■ EXCERPT TO READ
Chicago’s Cardinal Francis George, who I’ve quoted in this space before, died a few weeks ago. Five years ago, he said something prophetic: “I’ll die in my bed. My successor will die in prison. His successor will die a martyr. His successor will pick up the shards of a ruined society and slowly help rebuild civilization, as the church has done so often in human history.” Two years later in 2012, he said he was being “overly dramatic.” Here in 2015, however, rhetoric coming from Democrat and Republican candidates for president in 2016 indicate he was more right than he knew.
The late Cardinal Francis George

He did die in his bed. Will his successor die in prison? That might have been plausible if Pope Francis appointed conservative Cardinal Raymond Burke to take his place after removing him from a key Vatican post. Burke stands his ground, and that’s probably why he didn’t fit in at the Vatican. Instead Pope Francis banished the conservative Burke to Malta and appointed someone more likely to go with the “progressive” flow in Chicago.
Last month, the leading Democrat presidential candidate for 2016 said: “Laws have be backed up with… political will… and deep-seated cultural codes, religious beliefs and structural biases have to be changed.” Hillary Clinton was speaking about “reproductive health care,” her favorite euphemism for abortion, but her remarks indicate how far the left may go pushing their social/political agenda. They’re throwing down the gauntlet for conservative Christians — ready to use the power of government to make us change what we believe about the very nature of God and human life. Obamacare mandates to pay for abortion-inducing drugs were only the beginning.

■ ACTIVITY LIST
• 1. List every person mentioned by name in the passage about Cardinal Francis George.
• 2. Carry on writing the passage about Cardinal Francis George, picking up after its final sentence.
The rows have nothing to do with the passage about Cardinal Francis George.

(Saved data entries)
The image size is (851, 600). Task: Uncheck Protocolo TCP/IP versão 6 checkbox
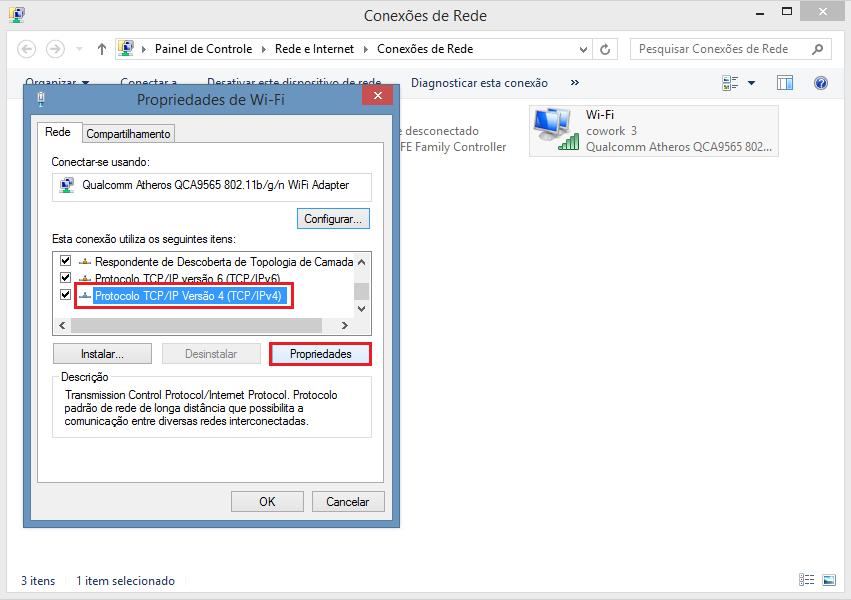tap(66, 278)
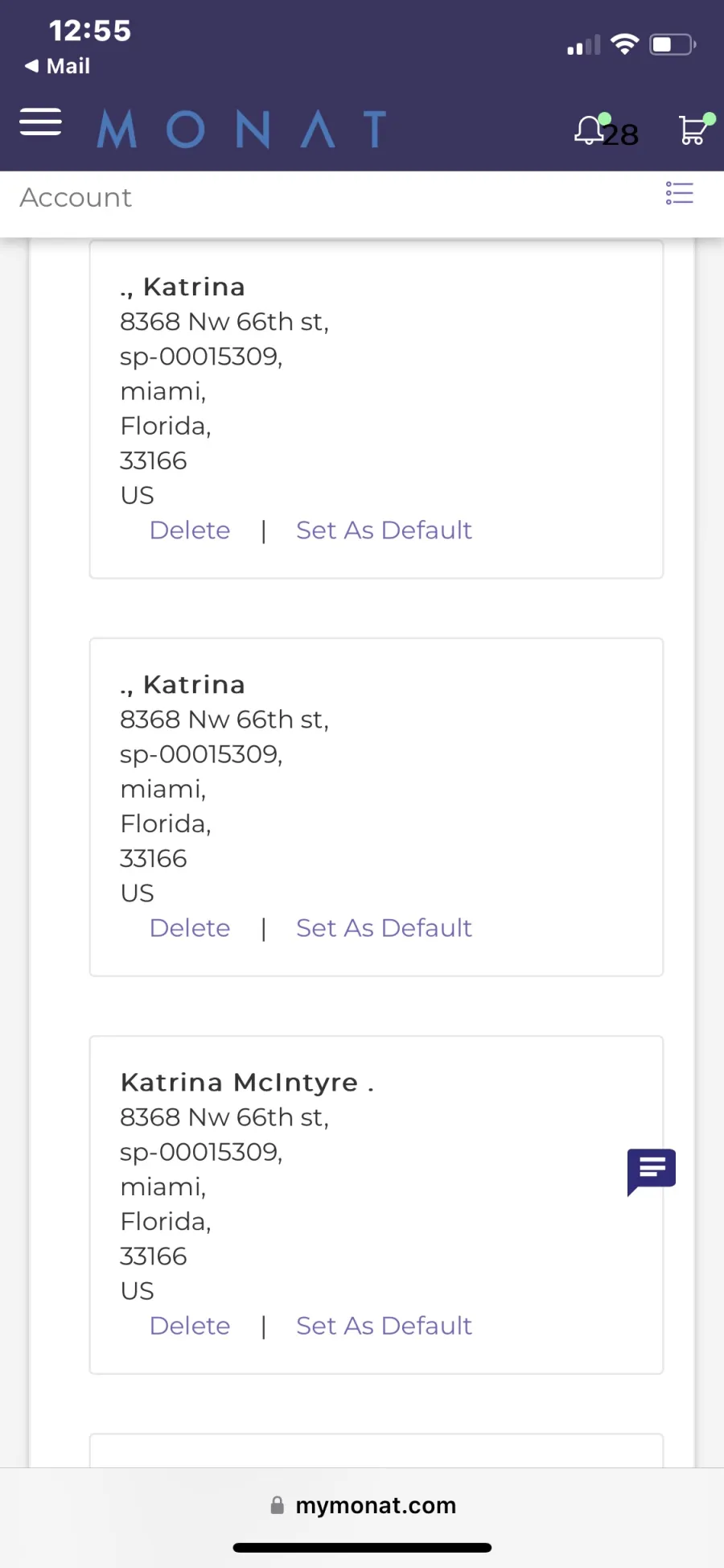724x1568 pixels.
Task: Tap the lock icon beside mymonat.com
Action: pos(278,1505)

■ ANSWER SECTION
• 1. Cardinal Francis George, Pope Francis, Cardinal Raymond Burke, Hillary Clinton

• 2.
Republican presidential candidate Marco Rubio seemed to pick up Hillary’s gauntlet when he said last week that anyone who believes marriage is between one man and one woman is labeled: “a homophobe and a hater. The next step is to argue that the teachings of mainstream Christianity, the Catechism of the Catholic Church, is hate speech…”
Marco Rubio

Canada’s Supreme Court ruled two years ago that biblical speech opposing homosexual behavior is a “hate crime.” The Province of Alberta passed its Education Act three years ago under which “homeschoolers and faith-based schools will not be permitted to teach that homosexual acts are sinful as part of their academic program.” How long until such rulings are passed down in the USA?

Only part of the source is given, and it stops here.